On a lovely soft summer day in Chester-le-Street England’s opening pair were once again the difference. At 10 o’clock Eoin Morgan had won the toss and chosen to bat. From there it took just 18 overs of regal, muscular violence against the hard white ball from Bairstow and Jason Roy to all-but decide this de facto World Cup quarter-final before the scoreboard clock had passed midday.

Fine play.

Just like the previous time England played the most important ODI in their modern history –also known as last Sunday– it was Bairstow who seized the moment and wrenched it his way, scoring a second brilliant hundred to set up a 119-run victory.

He did so with feeling. But then this is a man who does everything with feeling, for whom there is no sense of breaking point being reached, because every point is breaking point. Often with elite sports people success is a moment of fulfilment or beatific peace. For Bairstow success comes as a kind of rage, those sublime achievements born out of galvanising adversity, real or imagined.

As he reached his hundred at the Riverside, a brutally carefree innings from 95 balls, Bairstow did not smile or cheer or look bashful. He shouted and flexed his neck muscles, looking not so much overjoyed as vengeful.
Possibly this was motivated by the former England captain Michael Vaughan. A minor spat between the two had bubbled away in the build-up. Here, at a moment to be enthroned in his personal highlights reel years from now, to crown his rise as arguably England’s finest ODI batsman ever, Bairstow chose to rub the top of his head in celebration. Vaughan is known for his work advertising a wig-maker’s franchise. Whatever it takes to get you through the moments.
New Zealand were hindered at the start of play by the absence of the rakish Lockie Ferguson, either suffering from a hamstring injury or piloting a twin-propeller plane to save a sacred Inca statue from the Nazis, depending on whom you believed.
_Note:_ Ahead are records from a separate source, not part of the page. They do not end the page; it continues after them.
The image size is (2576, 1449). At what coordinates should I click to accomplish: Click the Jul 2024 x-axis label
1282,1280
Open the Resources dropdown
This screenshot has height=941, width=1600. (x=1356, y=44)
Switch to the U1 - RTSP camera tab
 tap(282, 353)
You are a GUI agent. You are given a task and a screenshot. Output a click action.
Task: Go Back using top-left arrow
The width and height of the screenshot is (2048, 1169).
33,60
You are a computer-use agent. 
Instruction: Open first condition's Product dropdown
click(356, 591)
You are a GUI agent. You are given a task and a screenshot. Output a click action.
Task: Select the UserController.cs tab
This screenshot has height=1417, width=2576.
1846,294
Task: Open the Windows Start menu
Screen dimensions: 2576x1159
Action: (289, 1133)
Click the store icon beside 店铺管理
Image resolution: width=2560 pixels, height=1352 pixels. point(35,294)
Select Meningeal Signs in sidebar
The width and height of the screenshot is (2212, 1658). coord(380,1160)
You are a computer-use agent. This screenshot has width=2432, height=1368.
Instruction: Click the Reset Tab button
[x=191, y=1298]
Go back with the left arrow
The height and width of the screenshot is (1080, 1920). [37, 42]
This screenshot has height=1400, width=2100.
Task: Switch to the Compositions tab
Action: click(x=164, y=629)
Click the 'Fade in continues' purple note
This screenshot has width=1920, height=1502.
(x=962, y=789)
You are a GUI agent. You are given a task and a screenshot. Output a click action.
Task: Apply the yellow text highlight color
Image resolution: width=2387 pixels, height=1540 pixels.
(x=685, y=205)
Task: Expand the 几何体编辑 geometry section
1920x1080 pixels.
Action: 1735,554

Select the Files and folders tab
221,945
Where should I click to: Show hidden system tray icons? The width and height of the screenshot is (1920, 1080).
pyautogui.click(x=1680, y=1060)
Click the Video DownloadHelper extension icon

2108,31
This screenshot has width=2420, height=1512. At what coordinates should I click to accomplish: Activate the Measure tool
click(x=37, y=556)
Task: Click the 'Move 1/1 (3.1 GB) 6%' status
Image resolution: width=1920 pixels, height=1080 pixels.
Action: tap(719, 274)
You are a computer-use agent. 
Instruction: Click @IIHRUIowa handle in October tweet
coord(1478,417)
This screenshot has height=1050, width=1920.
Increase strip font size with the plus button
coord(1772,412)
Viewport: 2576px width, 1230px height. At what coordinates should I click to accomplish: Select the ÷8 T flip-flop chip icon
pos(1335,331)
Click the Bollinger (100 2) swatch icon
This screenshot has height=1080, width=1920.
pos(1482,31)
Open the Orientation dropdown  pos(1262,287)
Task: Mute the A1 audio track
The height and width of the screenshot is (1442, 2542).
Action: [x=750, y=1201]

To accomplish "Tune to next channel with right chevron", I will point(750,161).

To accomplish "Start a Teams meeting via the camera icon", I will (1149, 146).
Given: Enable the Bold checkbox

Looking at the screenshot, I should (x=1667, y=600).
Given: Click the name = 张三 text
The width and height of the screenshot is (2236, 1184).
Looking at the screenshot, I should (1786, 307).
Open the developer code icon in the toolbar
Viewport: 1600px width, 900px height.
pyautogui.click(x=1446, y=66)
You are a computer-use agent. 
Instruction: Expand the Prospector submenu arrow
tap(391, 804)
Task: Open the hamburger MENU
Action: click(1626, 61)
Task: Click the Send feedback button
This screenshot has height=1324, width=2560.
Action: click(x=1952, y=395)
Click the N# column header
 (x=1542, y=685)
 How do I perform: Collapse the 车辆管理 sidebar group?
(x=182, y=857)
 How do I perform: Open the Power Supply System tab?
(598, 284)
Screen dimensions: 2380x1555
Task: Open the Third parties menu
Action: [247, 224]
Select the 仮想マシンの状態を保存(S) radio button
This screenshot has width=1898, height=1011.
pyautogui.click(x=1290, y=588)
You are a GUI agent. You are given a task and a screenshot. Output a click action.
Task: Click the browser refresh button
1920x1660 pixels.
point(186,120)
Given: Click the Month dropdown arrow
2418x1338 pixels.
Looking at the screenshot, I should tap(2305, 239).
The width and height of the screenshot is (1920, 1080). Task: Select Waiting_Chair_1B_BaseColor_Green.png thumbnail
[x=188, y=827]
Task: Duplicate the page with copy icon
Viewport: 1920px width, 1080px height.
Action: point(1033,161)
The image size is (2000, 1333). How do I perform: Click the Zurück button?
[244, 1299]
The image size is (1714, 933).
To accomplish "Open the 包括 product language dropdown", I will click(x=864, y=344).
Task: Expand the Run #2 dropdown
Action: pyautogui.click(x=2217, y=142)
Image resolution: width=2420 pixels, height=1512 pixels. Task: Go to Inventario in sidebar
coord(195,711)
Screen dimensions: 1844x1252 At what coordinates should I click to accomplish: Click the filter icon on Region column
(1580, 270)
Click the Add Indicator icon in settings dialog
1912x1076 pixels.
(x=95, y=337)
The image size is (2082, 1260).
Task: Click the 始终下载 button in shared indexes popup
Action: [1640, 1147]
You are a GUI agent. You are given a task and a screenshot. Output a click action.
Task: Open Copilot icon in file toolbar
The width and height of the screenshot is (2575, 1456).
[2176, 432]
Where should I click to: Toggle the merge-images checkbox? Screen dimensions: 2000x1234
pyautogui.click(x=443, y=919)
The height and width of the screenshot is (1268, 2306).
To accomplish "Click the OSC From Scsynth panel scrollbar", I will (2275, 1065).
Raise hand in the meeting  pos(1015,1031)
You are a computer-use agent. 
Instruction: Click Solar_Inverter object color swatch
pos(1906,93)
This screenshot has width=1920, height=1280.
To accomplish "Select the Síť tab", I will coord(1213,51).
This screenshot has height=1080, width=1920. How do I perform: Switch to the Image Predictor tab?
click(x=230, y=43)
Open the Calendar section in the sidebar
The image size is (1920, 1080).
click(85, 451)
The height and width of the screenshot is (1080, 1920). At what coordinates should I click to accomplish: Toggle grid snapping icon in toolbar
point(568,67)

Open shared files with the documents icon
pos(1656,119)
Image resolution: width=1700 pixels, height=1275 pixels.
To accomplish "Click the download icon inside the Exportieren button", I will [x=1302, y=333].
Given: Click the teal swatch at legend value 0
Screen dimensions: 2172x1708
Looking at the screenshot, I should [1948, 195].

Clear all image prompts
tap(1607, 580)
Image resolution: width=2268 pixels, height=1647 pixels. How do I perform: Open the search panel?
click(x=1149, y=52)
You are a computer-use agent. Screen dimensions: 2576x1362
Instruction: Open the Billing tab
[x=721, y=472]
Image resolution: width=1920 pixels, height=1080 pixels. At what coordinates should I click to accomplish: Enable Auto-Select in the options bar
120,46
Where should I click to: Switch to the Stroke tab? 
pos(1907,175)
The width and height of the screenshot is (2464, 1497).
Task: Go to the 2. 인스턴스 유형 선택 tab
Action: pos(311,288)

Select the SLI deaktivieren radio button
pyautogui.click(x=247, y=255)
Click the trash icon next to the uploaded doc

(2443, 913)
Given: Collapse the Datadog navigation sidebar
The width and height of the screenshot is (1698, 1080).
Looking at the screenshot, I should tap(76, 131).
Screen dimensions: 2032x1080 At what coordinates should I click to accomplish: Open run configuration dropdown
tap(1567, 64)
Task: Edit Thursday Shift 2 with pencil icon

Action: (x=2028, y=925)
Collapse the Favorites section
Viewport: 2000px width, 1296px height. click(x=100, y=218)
Perhaps that multi-hatted cricketing existence has also disguised the through-the-roof brilliance of his ODI batting. Since May 2017 Bairstow has scored 2,277 runs at 54 with nine hundreds. No other England ODI batsman averages over 45 with a strike rate above 100. Twice in five days he has won defining generational games for his country. The argument as to whether Bairstow is England’s finest could simply start with the question: who has been better?
Just maybe don’t tell him yet. The rest of the order scrabbled a little to reach 307. Chris Woakes and Jofra Archer once again knocked the top off the chase. Chester-le-Street cooked gently in the late afternoon sun, with a wonderful feeling of space and light around those low stands. England will travel from here to Edgbaston next Thursday, still hitting from the front, still led by their own oddly spiky white-ball giant; and two steps now from a kind of cricketing heaven.